Fragment tekstu.
Łamańce językowe i… myślowe! Spotkanie autorskie z Małgorzatą Strzałkowską
Nasz dzisiejszy Gość zabawy słowem uwielbiał i cenił od zawsze. W dzieciństwie marzył o byciu baletnicą i ogrodniczką. Pierwsze z marzeń niezupełnie weszło w życie, drugie – owszem. Swoje pierwsze honorarium wydała na… lalkę Barbie. Nocny marek, miłośniczka zwierząt, kolekcjonerka porcelanowych kotów, nie lubi podróży – z wyjątkiem Kazimierza. Choć nad wyjazdy przedkłada wyprawy w głąb siebie, dla nas zrobiła wyjątek. Pani Małgorzata Strzałkowska, uznana pisarka, poetka i ilustratorka, jest autorką tak wielu książek dla dzieci, że w szczere osłupienie wprawia ją własna bibliografia. 3 czerwca Dzieci ze Szkoły Podstawowej nr 9 wzięły udział w spotkaniu autorskim w MiPBP w Dębicy, podczas którego poznawały fascynujące zawiłości etymologii oraz fonetyki, gimnastykowały języki i tworzyły własne kolaże z listków, łodyżek oraz kwiatów. Uczniowie dowiedzieli się od Pani Małgorzaty, dlaczego tak trudno wymawiać pewne wyrażenia, jak istotna jest codzienna dbałość o wypowiedź, a także zagłębiali się w niebywale interesującą historię języka. Nie zabrakło rozmów o emocjach oraz zachęty do odwagi w twórczych poszukiwaniach.
Na początku spotkania, Dzieci dowiedziały się, że właściwie znają Panią Małgorzatę, a to dzięki podręcznikom, wykorzystywanych na co dzień. Pierwszą część spotkania wypełniły zabawy językowe, pobudzające wyobraźnię oraz skłaniające do myślenia, które według Pani Małgorzaty jest kluczowe w każdej sytuacji. Uczestnicy poznawali mody językowe oraz zjawiska fonetyczne, często bardzo szkodliwe dla naszej ojczystej mowy, jak np. spieszczanie czy nadużywanie obcojęzycznych wtrętów. Pisarka, sięgając do swojej debiutanckiej książeczki pt. „Wierszyki łamiące języki” zachęcała, skutecznie zresztą, do ćwiczeń aparatu mowy, doskonalących dykcję oraz umiejętność słuchania. Do takich utworów należy historyjka o lamie, będąca zarazem pretekstem do wyjaśnienia słynnego zwyczaju zwierzątka. Podczas „Zabawy w rymy”, Dzieci szukały współbrzmiących słów, dokańczając zdania odczytywane przez Panią Małgorzatę. Jednak, okazuje się, że istnieją słowa nie posiadające rymów, jak na przykład „sufit”. Podobnie, jak nie sposób wskazać najdłuższego słowa w języku polskim i powstają słowa służące tylko zabawie.

Pozycje.
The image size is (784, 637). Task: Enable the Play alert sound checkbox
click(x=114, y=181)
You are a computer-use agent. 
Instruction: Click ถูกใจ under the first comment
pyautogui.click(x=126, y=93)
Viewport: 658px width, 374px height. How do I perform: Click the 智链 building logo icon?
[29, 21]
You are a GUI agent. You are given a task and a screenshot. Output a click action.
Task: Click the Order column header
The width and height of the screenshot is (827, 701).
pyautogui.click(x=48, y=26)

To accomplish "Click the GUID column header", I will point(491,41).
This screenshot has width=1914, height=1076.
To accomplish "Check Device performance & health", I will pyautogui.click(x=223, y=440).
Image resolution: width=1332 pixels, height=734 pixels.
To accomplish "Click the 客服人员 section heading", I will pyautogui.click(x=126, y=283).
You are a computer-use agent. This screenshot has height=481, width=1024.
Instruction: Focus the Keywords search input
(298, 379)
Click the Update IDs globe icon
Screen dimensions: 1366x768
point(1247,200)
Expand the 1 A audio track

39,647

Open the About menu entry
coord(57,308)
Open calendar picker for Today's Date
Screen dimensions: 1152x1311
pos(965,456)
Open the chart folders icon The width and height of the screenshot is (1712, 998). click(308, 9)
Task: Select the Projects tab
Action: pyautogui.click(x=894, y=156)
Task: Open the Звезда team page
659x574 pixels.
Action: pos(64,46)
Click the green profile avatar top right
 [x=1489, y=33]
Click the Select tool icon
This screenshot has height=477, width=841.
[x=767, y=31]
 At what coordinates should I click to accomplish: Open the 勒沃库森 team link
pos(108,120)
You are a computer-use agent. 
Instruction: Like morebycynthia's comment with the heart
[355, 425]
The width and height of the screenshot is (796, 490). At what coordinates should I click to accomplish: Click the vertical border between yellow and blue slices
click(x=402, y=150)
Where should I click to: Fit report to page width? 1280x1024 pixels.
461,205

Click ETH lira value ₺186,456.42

Zestaw zadań.
• A. Z jakich materiałów uczniowie tworzyli kolaże według tekstu o spotkaniu autorskim? Wymień wszystkie.
• B. Kontynuuj tekst o spotkaniu autorskim, zaczynając zaraz po jego ostatnim zdaniu.
Listing nie ma związku z tekstem o spotkaniu autorskim.

Wyniki zadań.
• A. Z listków, łodyżek i kwiatów.

• B.
Wspólne odczytywanie wierszyków, łamańców językowych i rymowanych historyjek wywoływało lawiny skojarzeń, anegdot, a także cennych wyjaśnień, które pokazywały Dzieciom, pochodzenie poszczególnych słów oraz prezentowały ich ewolucję na przestrzeni stuleci. Pisarka dzieliła się z Dziećmi niezliczonymi ciekawostkami. Dzięki temu Uczniowie dowiedzieli się m.in. o istniejącej w staropolszczyźnie liczbie podwójnej. Pani Małgorzata wyjaśniała, dlaczego rozwój języka niekiedy bywa absurdalny, zwłaszcza w kwestii przesunięć sematycznych. Zwracała również uwagę na swoiste lenistwo lingwistyczne, w wyniku którego zubażamy naszą piękną, obfitującą w synonimy mowę i wręczyła Dzieciom prostą, a skuteczną receptę na tę przypadłość. Uczniowie dowiedzieli się, skąd się wzięły niektóre słowa, np.: samochód, pocztówka i guz. Uzyskali odpowiedzi na pytania: czy można być autorem słów i na dodatek wygrać konkurs? Czym były serniki, manele i dlaczego baletnice tańczą w paczkach? Autorka zachęcała Dzieci do samodzielnego zgłębiania historii słów, a także etymologię własnych imion, podkreślając, jak zdumiewająca i wartościowa to wiedza.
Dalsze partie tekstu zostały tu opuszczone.